For this guide, we'll be using a hypothetical scenario to best highlight how Seaplane can be used to comply with global data laws.

Company "Good Dairy Products Ryūgasaki", runs a milk business serving customers in Japan, but they have plans to expand their business into Europe. They want to keep things as simple as possible while still complying with local European data regulations, specifically the General Data Protection Regulation (GDPR). Luckily for them, and for us, Good Dairy is using the Seaplane Managed Global Database to create a multi-region database that is both resilient, fast, and compliant with all applicable data regulations

caution

This guide does not constitute legal advice! You should always consult a lawyer or other legal expert for advice on complying with international data laws.

Requirements

The requirements for this project include, in no particular order:

  1. All data must remain available in the event of a single availablity zone failure.
  2. Japanese data can be stored anywhere.
  3. European data can only be stored in the European Union.
  4. Data needs to be flexible and able to move from one region to another.
  5. Low complexity, similar to a normal (non-global) Postgress.
  6. Low latency queries, sub 50ms at least.

Availability

When designing your database, it's important to think about data availability from the outset. How important is your data? What happens during an outage? Maybe you're fine with some downtime, but because you're considering Seaplane as a solution, you probably want to do better than that! ;)

info

Seaplane supports two types of regional data. Regional Tables and row-level-geofence.

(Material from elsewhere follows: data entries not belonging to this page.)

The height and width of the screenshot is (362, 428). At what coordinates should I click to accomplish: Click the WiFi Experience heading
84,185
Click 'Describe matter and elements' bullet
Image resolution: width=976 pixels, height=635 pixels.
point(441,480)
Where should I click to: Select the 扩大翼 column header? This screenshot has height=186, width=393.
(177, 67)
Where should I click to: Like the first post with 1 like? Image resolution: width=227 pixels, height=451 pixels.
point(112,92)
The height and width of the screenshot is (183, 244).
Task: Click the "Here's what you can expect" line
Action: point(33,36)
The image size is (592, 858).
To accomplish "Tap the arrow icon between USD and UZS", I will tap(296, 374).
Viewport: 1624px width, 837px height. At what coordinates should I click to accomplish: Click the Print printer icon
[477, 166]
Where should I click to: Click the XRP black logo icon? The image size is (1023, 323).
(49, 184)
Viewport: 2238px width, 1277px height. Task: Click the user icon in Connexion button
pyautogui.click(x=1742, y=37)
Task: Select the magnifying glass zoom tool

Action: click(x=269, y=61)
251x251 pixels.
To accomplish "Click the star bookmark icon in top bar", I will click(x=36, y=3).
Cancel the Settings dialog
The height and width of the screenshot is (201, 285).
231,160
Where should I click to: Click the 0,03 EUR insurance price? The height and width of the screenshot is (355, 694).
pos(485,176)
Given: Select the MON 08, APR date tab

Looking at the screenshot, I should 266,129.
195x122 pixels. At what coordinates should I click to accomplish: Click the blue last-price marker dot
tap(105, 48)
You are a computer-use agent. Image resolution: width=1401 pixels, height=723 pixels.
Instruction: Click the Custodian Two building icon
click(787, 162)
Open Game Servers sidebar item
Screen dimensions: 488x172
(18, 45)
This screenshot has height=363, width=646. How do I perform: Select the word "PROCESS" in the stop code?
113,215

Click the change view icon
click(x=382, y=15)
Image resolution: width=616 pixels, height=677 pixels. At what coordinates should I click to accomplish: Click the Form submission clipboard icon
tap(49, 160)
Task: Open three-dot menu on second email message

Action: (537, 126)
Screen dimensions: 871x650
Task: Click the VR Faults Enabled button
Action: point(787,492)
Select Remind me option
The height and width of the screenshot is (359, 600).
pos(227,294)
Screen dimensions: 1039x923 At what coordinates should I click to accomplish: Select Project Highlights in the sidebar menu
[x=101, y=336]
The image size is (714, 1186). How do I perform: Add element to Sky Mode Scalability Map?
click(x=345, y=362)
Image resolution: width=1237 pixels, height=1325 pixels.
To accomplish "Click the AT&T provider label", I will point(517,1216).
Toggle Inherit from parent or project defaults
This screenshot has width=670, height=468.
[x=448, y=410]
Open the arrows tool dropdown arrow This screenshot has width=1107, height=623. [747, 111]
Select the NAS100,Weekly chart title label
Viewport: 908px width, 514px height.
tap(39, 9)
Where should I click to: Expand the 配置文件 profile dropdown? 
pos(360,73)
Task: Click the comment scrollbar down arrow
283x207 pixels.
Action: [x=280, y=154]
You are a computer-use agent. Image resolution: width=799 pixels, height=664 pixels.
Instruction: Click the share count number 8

Regional Tables — as the name might suggest — provide linearizable semantics within a given set of regions. When only 1 region is specified, they provide low-latency access within that region. Tables with row-level-geofence data are split over multiple regions where each row lives in its specified region.

Seaplane automatically optimizes where Regional_Tables are deployed based on end user demand. This can dramatically improve your application's performance, though you do lose some of the flexibility of row-level restrictions

The table type you choose will impact the availability of your data. Based on the requirements we previously discussed, a row-level-geofence table is the best choice for Good Dairy based on their requirements. Don't worry though, we'll go into more detail for each requirement below.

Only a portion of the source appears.